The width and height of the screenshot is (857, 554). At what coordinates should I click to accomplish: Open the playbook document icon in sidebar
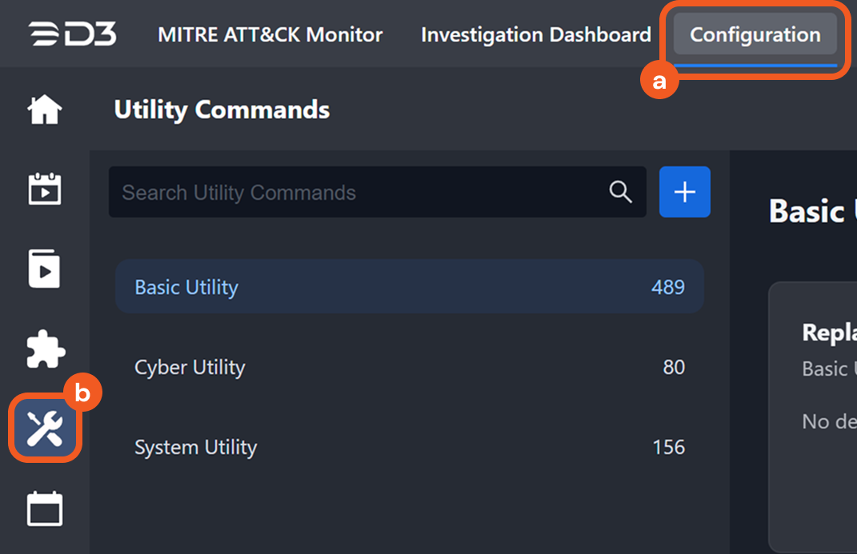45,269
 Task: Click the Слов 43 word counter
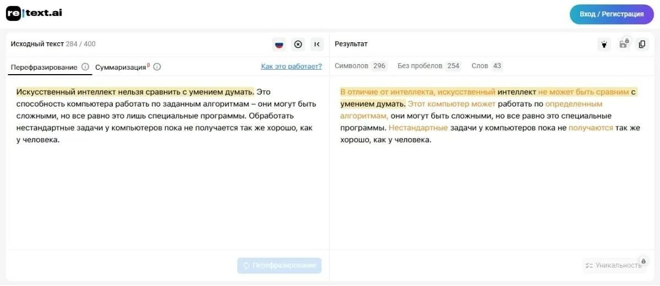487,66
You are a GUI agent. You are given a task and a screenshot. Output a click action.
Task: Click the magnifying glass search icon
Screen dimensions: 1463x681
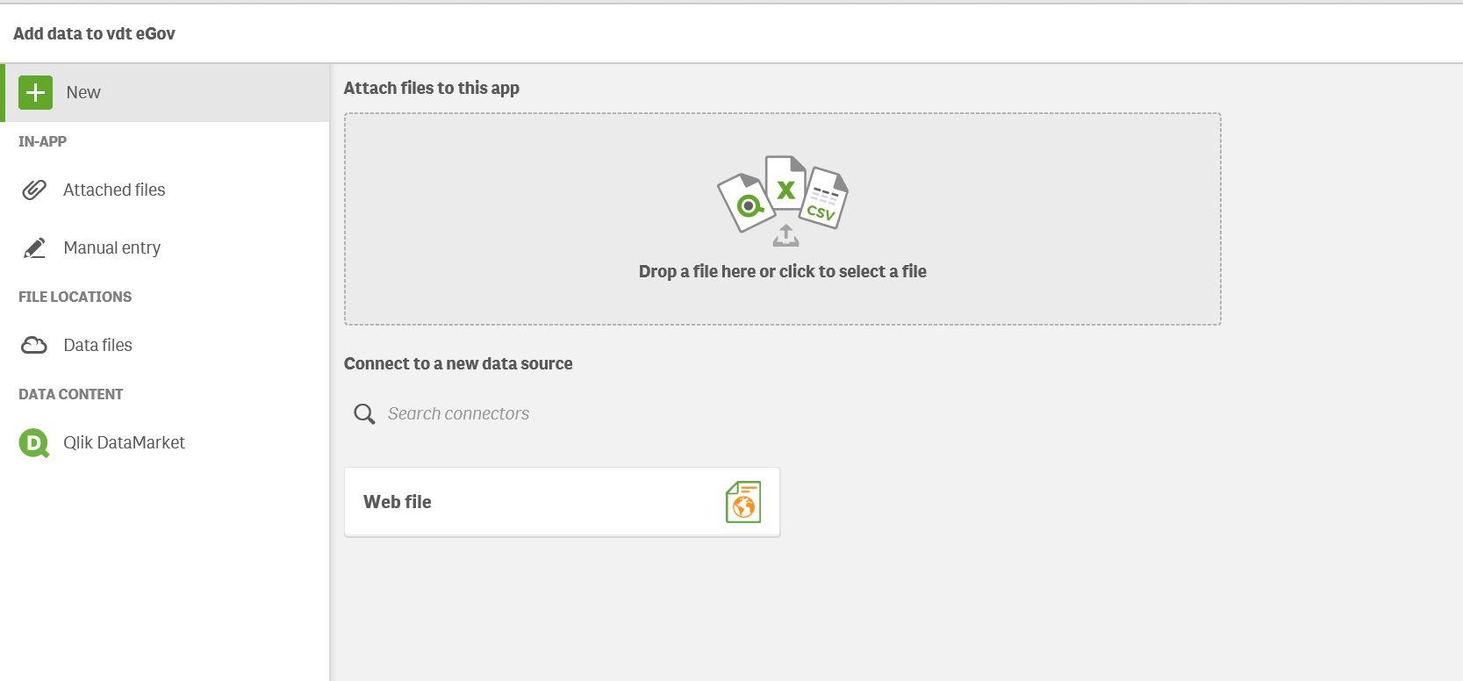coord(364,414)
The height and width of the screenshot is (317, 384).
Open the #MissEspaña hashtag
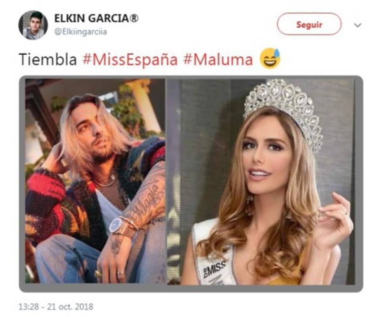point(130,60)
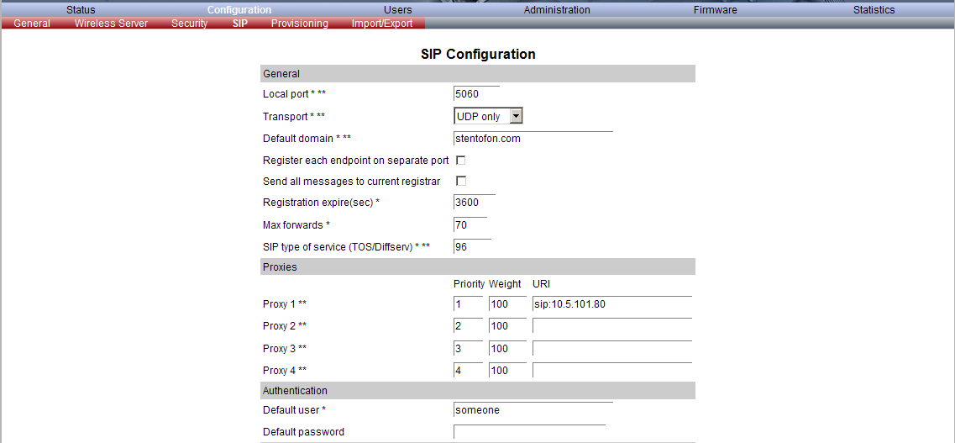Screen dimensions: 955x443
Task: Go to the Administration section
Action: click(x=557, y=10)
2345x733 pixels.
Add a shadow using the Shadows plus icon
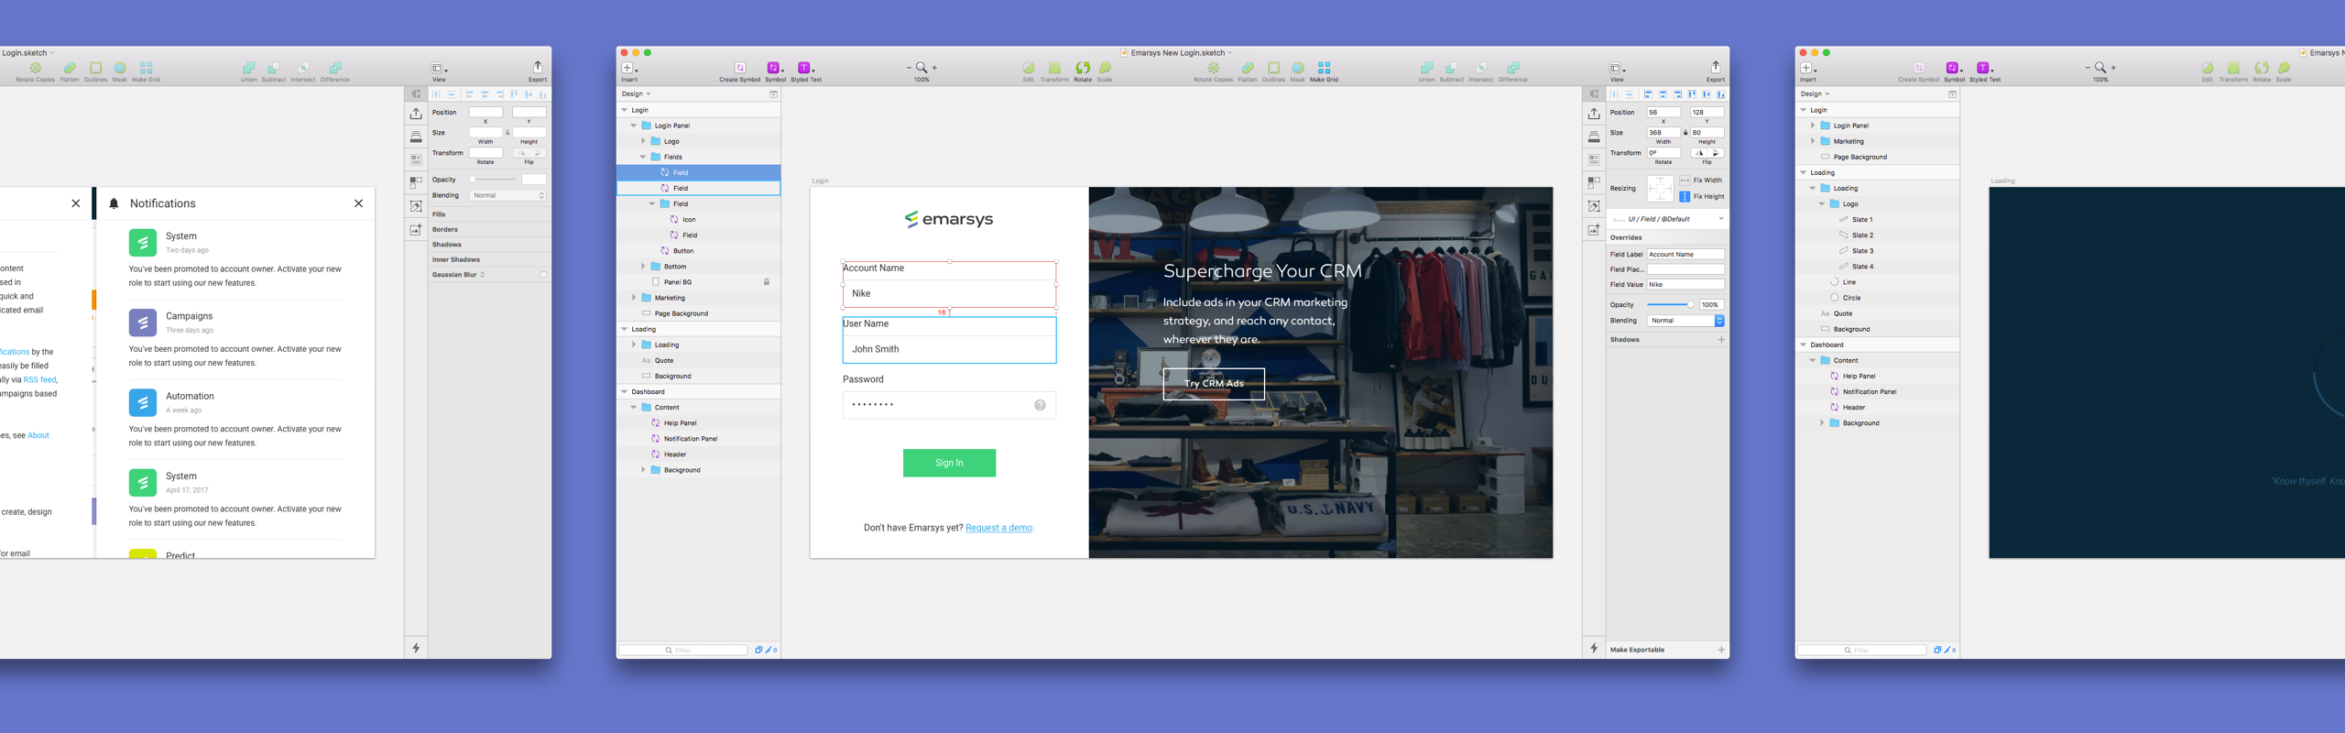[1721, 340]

-=-=-=-=-

**Exercise aim**. Copy the entries precisely, images excluded.

**Problem solution**.
The width and height of the screenshot is (857, 554). At what coordinates should I click to accomplish: Open the playbook document icon in sidebar
45,269
 Task: Click the Слов 43 word counter
487,66
You are a GUI agent. You are given a task and a screenshot. Output a click action.
Task: Click the magnifying glass search icon
Screen dimensions: 1463x681
coord(364,414)
The height and width of the screenshot is (317, 384).
Open the #MissEspaña hashtag
point(130,60)
Screen dimensions: 955x443
Task: Go to the Administration section
Action: click(x=557, y=10)
2345x733 pixels.
Add a shadow using the Shadows plus icon
[1721, 340]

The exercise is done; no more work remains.